To social conservatives, Darwinism is merely an unproven "theory" about how our species evolved. But "social Darwinism" is an ineluctable fact: The smart and hardworking prosper, while the stupid and lazy fail.Now, pointing out the hypocrisies involved here doesn't necessarily have any bearing on the question of whether or not bailing-out is an economic necessity, I suppose. Still, I think it does have a direct bearing on some of the particulars at stake this week as the congress weighs and negotiates what a bill may look like.

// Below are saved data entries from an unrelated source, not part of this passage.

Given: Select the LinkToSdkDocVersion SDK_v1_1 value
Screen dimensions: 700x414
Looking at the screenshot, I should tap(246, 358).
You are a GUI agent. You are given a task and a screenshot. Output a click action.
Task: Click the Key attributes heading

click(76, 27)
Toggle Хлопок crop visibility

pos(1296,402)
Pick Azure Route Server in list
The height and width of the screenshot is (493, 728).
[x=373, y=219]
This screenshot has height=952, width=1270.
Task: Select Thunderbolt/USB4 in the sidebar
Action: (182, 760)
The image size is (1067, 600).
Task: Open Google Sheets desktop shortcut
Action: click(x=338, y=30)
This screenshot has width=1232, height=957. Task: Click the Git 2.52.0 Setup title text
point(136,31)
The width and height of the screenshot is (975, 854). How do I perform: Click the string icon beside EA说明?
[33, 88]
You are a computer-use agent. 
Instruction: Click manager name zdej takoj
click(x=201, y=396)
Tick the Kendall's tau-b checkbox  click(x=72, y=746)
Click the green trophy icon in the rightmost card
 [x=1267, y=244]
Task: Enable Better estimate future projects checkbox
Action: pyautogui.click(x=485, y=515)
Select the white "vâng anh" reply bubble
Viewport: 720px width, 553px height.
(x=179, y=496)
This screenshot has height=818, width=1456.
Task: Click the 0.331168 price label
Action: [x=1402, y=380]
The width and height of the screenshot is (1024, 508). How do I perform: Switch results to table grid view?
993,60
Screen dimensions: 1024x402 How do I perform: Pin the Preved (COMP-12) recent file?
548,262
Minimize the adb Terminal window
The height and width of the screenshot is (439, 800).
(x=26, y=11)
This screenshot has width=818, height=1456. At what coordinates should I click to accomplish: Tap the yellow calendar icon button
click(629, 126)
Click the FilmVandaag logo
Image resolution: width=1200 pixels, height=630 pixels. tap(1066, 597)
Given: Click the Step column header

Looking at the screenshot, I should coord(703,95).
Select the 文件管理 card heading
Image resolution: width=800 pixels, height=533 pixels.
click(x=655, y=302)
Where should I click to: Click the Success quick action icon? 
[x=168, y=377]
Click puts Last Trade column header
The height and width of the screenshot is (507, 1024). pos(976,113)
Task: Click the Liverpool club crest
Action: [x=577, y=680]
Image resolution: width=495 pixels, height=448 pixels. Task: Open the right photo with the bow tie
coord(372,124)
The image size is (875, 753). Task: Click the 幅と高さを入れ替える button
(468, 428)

Yet notice how those same chest-thumping capitalists of talk radio and at the corporate-funded think tanks often fall silent in the face of fixed markets, no-bid contracts, bailouts and subsidies for the very corporations that demand less government oversight when things are going well, then turn to Washington when things go horribly wrong.
The hypocrisies abound.
These issues bear into the picture on questions around executive pay and the need for oversight. This sort of governmental largess in terms of spending cannot be made without the possibility for oversight, to do so would be somewhere way beyond reckless. Again, Shaller puts it well when he says:
Those of us who work hard and pay our taxes are getting screwed. Our Christmas bonus this year? The privilege of covering the tab for greedy executives in the deregulated insurance and mortgage industries who scoff at safety nets for you but demand a safety trapeze for themselves.Since it's looking more and more inevitable that we'll all be screwed by this to some degree, ie: the taxpayers will be footing something in the way of a bailout, let's at least have someone watching the ways in which this screwing is taking place to make sure it doesn't become slimy and despicable on top of how ridiculous (if perhaps necessary) it already is.